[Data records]
+--

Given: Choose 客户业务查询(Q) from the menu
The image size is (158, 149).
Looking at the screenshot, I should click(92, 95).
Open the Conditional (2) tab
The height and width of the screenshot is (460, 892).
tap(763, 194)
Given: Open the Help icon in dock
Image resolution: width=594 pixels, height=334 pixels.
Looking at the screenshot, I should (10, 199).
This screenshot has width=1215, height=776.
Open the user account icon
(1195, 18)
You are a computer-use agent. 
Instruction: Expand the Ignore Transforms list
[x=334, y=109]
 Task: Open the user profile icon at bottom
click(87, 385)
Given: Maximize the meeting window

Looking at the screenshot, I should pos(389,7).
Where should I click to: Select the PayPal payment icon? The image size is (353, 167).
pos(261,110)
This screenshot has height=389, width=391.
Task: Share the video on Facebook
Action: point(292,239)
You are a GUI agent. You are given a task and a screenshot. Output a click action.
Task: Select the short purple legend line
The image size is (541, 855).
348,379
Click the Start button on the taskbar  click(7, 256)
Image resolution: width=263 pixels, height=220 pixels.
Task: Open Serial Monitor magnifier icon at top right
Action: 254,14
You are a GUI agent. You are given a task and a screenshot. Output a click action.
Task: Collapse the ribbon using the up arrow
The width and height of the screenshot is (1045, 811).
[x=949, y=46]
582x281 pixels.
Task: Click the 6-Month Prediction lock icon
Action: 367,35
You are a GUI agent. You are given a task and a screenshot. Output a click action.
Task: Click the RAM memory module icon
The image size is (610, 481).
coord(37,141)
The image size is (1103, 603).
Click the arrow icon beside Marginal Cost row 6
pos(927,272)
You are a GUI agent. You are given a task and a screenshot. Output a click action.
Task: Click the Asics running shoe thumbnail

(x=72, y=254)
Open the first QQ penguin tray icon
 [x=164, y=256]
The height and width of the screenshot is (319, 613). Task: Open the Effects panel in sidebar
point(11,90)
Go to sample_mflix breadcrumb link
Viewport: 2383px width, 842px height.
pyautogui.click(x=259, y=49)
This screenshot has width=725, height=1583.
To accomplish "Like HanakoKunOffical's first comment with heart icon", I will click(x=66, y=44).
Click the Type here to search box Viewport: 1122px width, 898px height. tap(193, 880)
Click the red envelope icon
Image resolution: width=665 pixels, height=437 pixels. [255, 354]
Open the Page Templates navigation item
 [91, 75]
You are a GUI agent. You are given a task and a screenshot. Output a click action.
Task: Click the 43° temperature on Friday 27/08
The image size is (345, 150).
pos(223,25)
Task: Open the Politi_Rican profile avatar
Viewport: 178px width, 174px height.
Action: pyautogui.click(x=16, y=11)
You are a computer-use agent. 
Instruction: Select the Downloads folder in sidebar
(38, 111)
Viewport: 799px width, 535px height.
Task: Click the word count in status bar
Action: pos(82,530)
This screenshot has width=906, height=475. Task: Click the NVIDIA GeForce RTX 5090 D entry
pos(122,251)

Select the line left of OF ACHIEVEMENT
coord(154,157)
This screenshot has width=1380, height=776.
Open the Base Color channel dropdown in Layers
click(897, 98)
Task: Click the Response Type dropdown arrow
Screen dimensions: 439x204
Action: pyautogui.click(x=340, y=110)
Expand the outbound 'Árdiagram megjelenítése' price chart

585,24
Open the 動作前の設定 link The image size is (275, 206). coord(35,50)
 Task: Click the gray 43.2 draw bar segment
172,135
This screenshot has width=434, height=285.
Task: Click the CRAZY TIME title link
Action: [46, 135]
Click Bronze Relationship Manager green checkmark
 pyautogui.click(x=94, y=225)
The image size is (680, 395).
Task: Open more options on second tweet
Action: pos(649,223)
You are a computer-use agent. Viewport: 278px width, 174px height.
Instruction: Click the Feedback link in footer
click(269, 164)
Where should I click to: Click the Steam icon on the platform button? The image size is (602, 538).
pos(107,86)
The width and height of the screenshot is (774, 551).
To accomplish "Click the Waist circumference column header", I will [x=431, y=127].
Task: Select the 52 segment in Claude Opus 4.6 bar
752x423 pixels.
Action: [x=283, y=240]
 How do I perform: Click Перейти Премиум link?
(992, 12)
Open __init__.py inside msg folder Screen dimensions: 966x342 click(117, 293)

+--

What is being asked:
Line by line, reproduce the data exactly.

Response box:
Given: Choose 客户业务查询(Q) from the menu
The image size is (158, 149).
Looking at the screenshot, I should click(92, 95).
Open the Conditional (2) tab
The height and width of the screenshot is (460, 892).
tap(763, 194)
Given: Open the Help icon in dock
Image resolution: width=594 pixels, height=334 pixels.
Looking at the screenshot, I should (10, 199).
This screenshot has width=1215, height=776.
Open the user account icon
(1195, 18)
You are a computer-use agent. 
Instruction: Expand the Ignore Transforms list
[x=334, y=109]
 Task: Open the user profile icon at bottom
click(87, 385)
Given: Maximize the meeting window

Looking at the screenshot, I should pos(389,7).
Where should I click to: Select the PayPal payment icon? The image size is (353, 167).
pos(261,110)
This screenshot has height=389, width=391.
Task: Share the video on Facebook
Action: point(292,239)
You are a GUI agent. You are given a task and a screenshot. Output a click action.
Task: Select the short purple legend line
The image size is (541, 855).
348,379
Click the Start button on the taskbar  click(7, 256)
Image resolution: width=263 pixels, height=220 pixels.
Task: Open Serial Monitor magnifier icon at top right
Action: 254,14
You are a GUI agent. You are given a task and a screenshot. Output a click action.
Task: Collapse the ribbon using the up arrow
The width and height of the screenshot is (1045, 811).
[x=949, y=46]
582x281 pixels.
Task: Click the 6-Month Prediction lock icon
Action: 367,35
You are a GUI agent. You are given a task and a screenshot. Output a click action.
Task: Click the RAM memory module icon
The image size is (610, 481).
coord(37,141)
The image size is (1103, 603).
Click the arrow icon beside Marginal Cost row 6
pos(927,272)
You are a GUI agent. You are given a task and a screenshot. Output a click action.
Task: Click the Asics running shoe thumbnail

(x=72, y=254)
Open the first QQ penguin tray icon
 [x=164, y=256]
The height and width of the screenshot is (319, 613). Task: Open the Effects panel in sidebar
point(11,90)
Go to sample_mflix breadcrumb link
Viewport: 2383px width, 842px height.
pyautogui.click(x=259, y=49)
This screenshot has width=725, height=1583.
To accomplish "Like HanakoKunOffical's first comment with heart icon", I will click(x=66, y=44).
Click the Type here to search box Viewport: 1122px width, 898px height. tap(193, 880)
Click the red envelope icon
Image resolution: width=665 pixels, height=437 pixels. [255, 354]
Open the Page Templates navigation item
 [91, 75]
You are a GUI agent. You are given a task and a screenshot. Output a click action.
Task: Click the 43° temperature on Friday 27/08
The image size is (345, 150).
pos(223,25)
Task: Open the Politi_Rican profile avatar
Viewport: 178px width, 174px height.
Action: pyautogui.click(x=16, y=11)
You are a computer-use agent. 
Instruction: Select the Downloads folder in sidebar
(38, 111)
Viewport: 799px width, 535px height.
Task: Click the word count in status bar
Action: pos(82,530)
This screenshot has width=906, height=475. Task: Click the NVIDIA GeForce RTX 5090 D entry
pos(122,251)

Select the line left of OF ACHIEVEMENT
coord(154,157)
This screenshot has width=1380, height=776.
Open the Base Color channel dropdown in Layers
click(897, 98)
Task: Click the Response Type dropdown arrow
Screen dimensions: 439x204
Action: pyautogui.click(x=340, y=110)
Expand the outbound 'Árdiagram megjelenítése' price chart

585,24
Open the 動作前の設定 link The image size is (275, 206). coord(35,50)
 Task: Click the gray 43.2 draw bar segment
172,135
This screenshot has width=434, height=285.
Task: Click the CRAZY TIME title link
Action: [46, 135]
Click Bronze Relationship Manager green checkmark
 pyautogui.click(x=94, y=225)
The image size is (680, 395).
Task: Open more options on second tweet
Action: pos(649,223)
You are a computer-use agent. Viewport: 278px width, 174px height.
Instruction: Click the Feedback link in footer
click(269, 164)
Where should I click to: Click the Steam icon on the platform button? The image size is (602, 538).
pos(107,86)
The width and height of the screenshot is (774, 551).
To accomplish "Click the Waist circumference column header", I will [x=431, y=127].
Task: Select the 52 segment in Claude Opus 4.6 bar
752x423 pixels.
Action: [x=283, y=240]
 How do I perform: Click Перейти Премиум link?
(992, 12)
Open __init__.py inside msg folder Screen dimensions: 966x342 click(117, 293)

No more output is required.